→ **Texte proposé**
^^^^^^^^
C’est que la Bulgarie, nation de 4 000 000 d’hommes, six fois inférieure à la Turquie en population, n’a d’autres avantages que d’occuper une situation géographique meilleure et d’être mieux à portée de ses objectifs. Elle est chez elle en Roumélie, alors que les sources de l’effectif et les réserves du recrutement turc sont au loin, en Asie Mineure, avec des communications médiocres et de faibles moyens de transport. La ligne ferrée qui part de Scutari, pour atteindre dans diverses directions, Smyrne Angora, Erégli, draine une région très peuplée et peut amener à elle seule une douzaine de divisions de réserve : mais cette ligne à une seule voie n’a pas un rendement supérieur à huit échelons par jour et elle ne pourrait être déchargée par un courant secondaire, dérivé vers la mer de Marmara, que si la ligne Soma-Panderma était achevée.

La Mer-Noire, où la flotte ottomane exerce une maîtrise relative en face de la faible flottille bulgare, la mer Egée, qui est dans un état indéterminé, offrent, par elles-mêmes, des facilités plus grandes ; elles baignent ces régions où la Turquie est forte et dont Erzingian, Erzeroum, Damas, sont les chefs-lieux militaires ; mais, même avec les appoints fournis par ces provinces, cinquante jours seront nécessaires aux Turcs pour former en Thrace une masse de même poids que l’armée nationale mobilisée.
^^^^^^^^
→ **Liste des entrées**
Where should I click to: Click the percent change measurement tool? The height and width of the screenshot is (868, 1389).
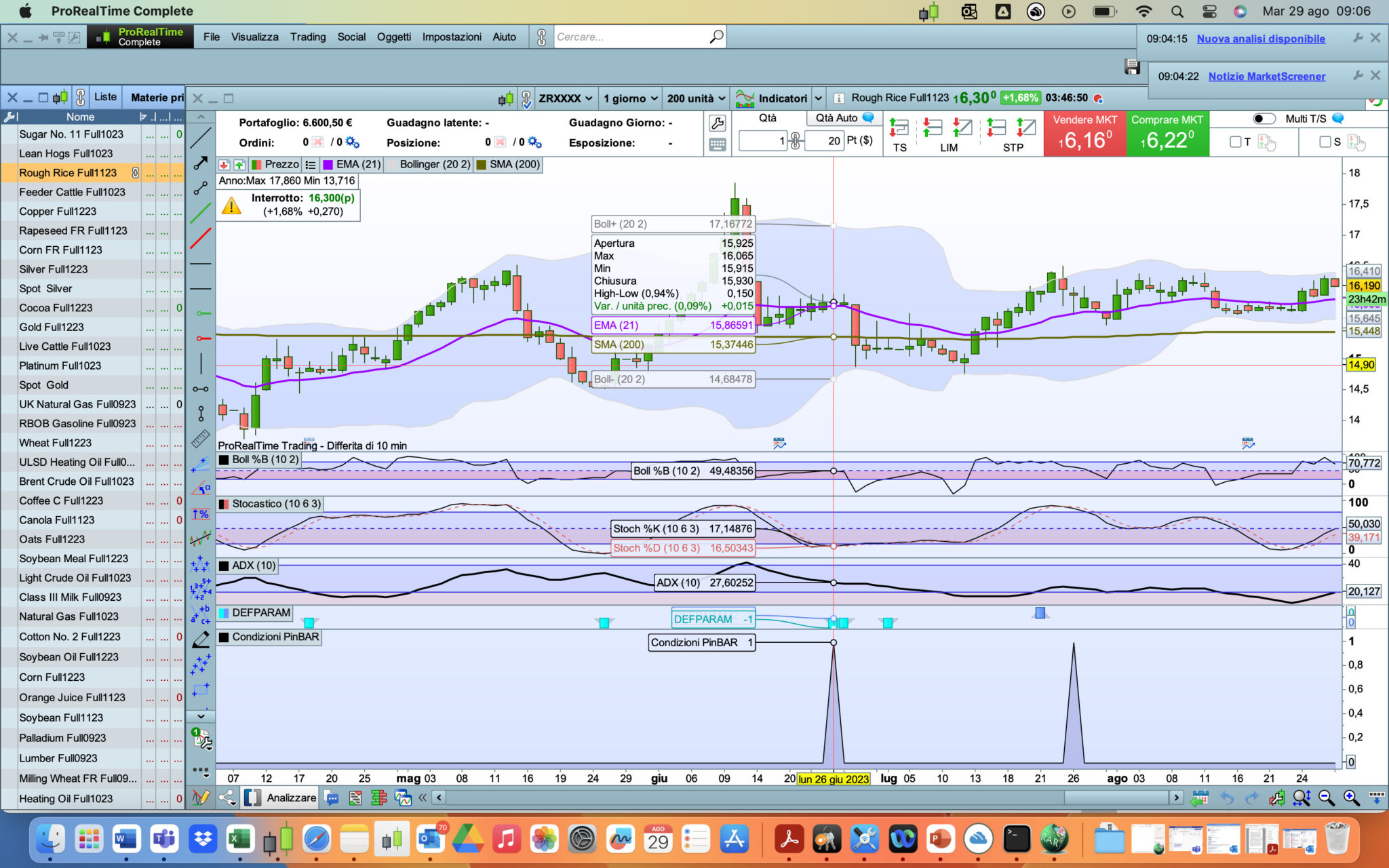pos(200,514)
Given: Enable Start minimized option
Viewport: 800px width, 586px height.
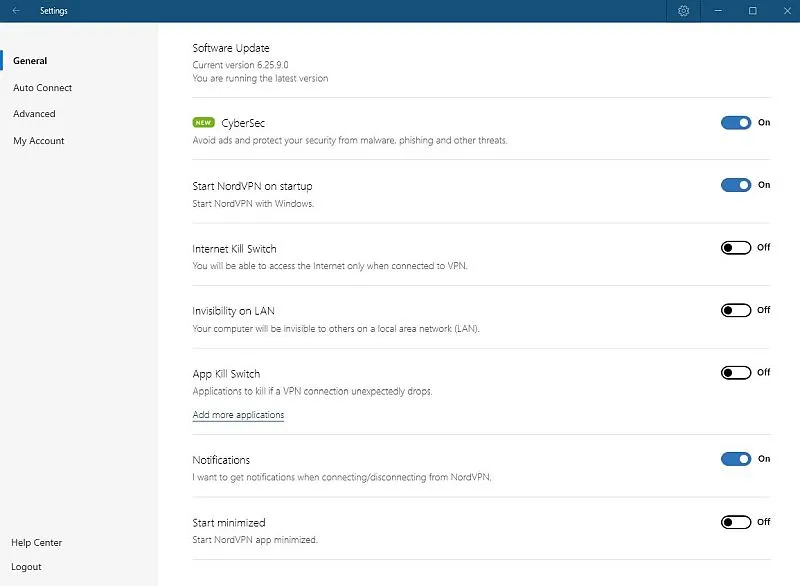Looking at the screenshot, I should click(x=736, y=521).
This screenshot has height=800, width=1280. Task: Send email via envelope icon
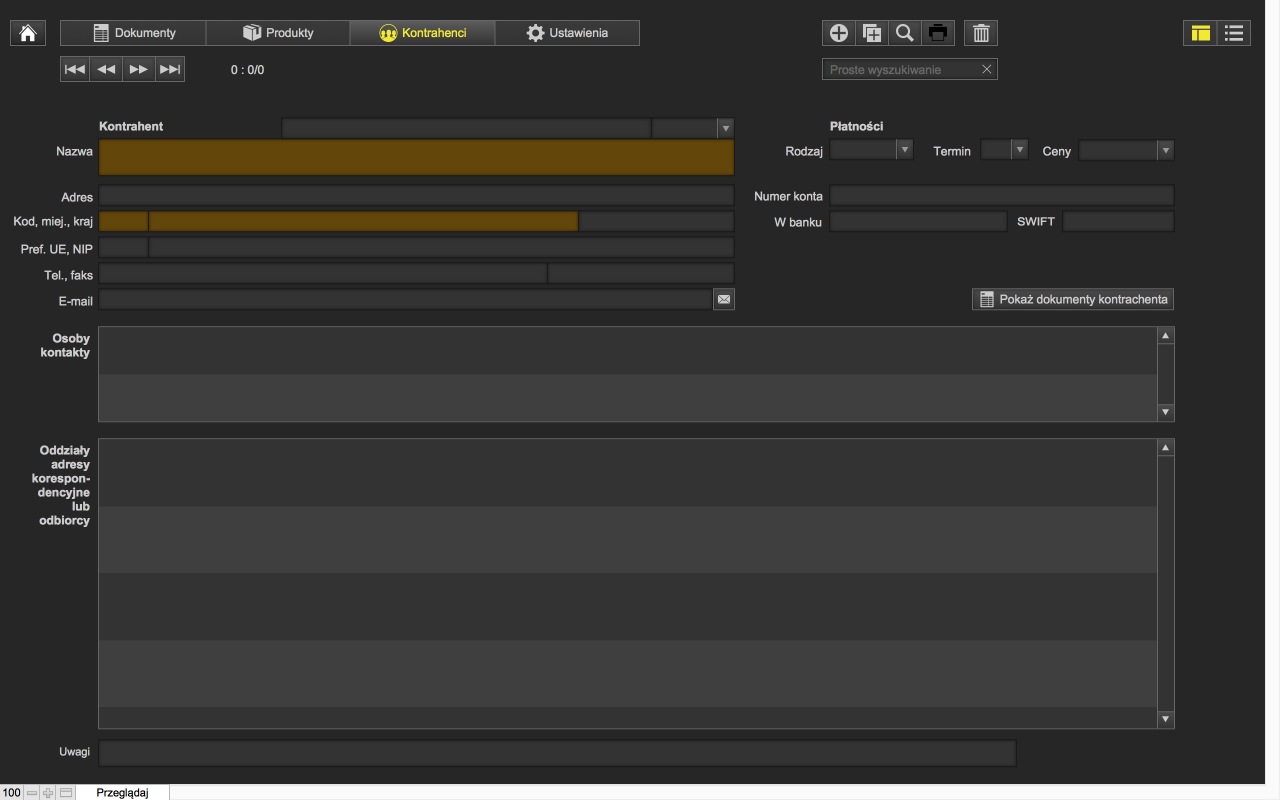coord(724,299)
^^^^^^^^
→ **Consigne**
Recopiez mot pour mot, dans le passage sur la Bulgarie et la Turquie, la partie qui commence par les mots « C’est que la » et se termine par « Soma-Panderma était achevée. ».

→ **Résultat attendu**
C’est que la Bulgarie, nation de 4 000 000 d’hommes, six fois inférieure à la Turquie en population, n’a d’autres avantages que d’occuper une situation géographique meilleure et d’être mieux à portée de ses objectifs. Elle est chez elle en Roumélie, alors que les sources de l’effectif et les réserves du recrutement turc sont au loin, en Asie Mineure, avec des communications médiocres et de faibles moyens de transport. La ligne ferrée qui part de Scutari, pour atteindre dans diverses directions, Smyrne Angora, Erégli, draine une région très peuplée et peut amener à elle seule une douzaine de divisions de réserve : mais cette ligne à une seule voie n’a pas un rendement supérieur à huit échelons par jour et elle ne pourrait être déchargée par un courant secondaire, dérivé vers la mer de Marmara, que si la ligne Soma-Panderma était achevée.